Material provided:
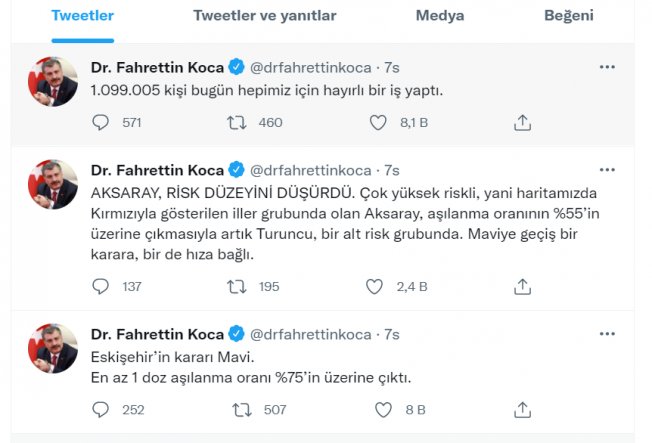Image resolution: width=652 pixels, height=443 pixels.
Task: Like the Aksaray tweet with 2,4 B likes
Action: (374, 287)
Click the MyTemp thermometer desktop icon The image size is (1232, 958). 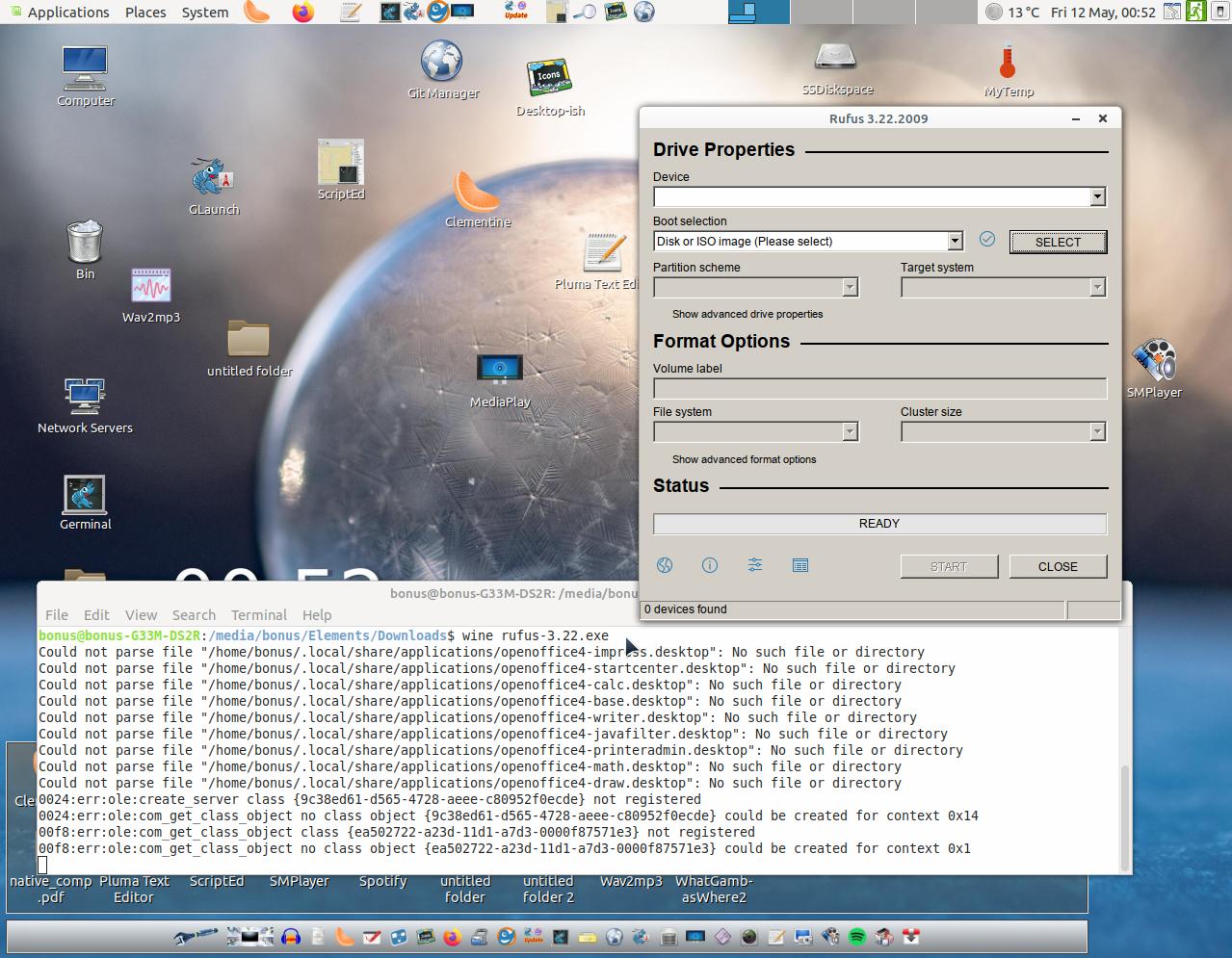point(1008,63)
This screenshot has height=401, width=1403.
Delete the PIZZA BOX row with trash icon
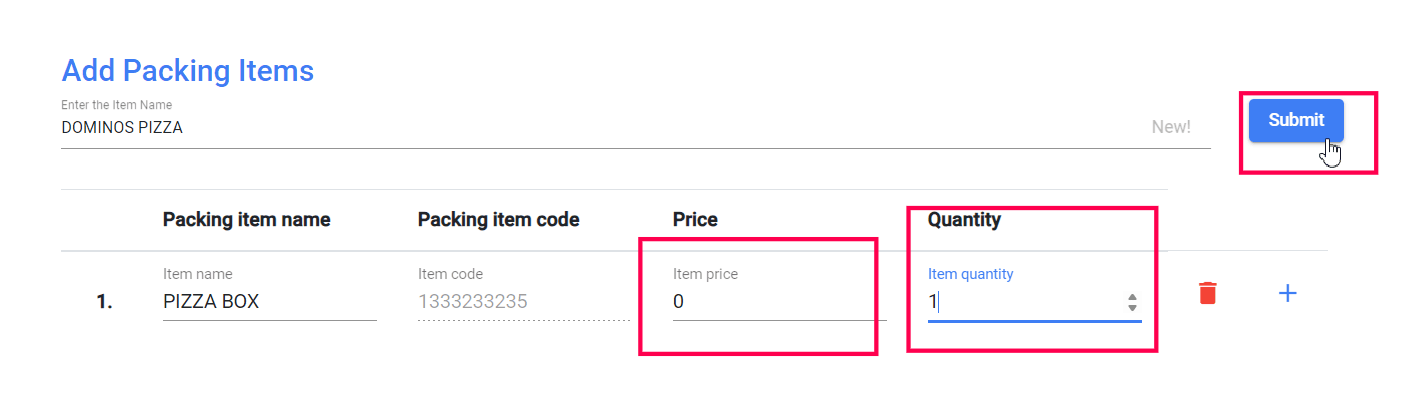pos(1208,293)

To do:
A word-for-word repeat is expected of the lines from the one with "This screenshot has height=401, width=1403." to the end of the data, both included; pictures are not part of it.

Completed exercise:
This screenshot has height=401, width=1403.
Delete the PIZZA BOX row with trash icon
pos(1208,293)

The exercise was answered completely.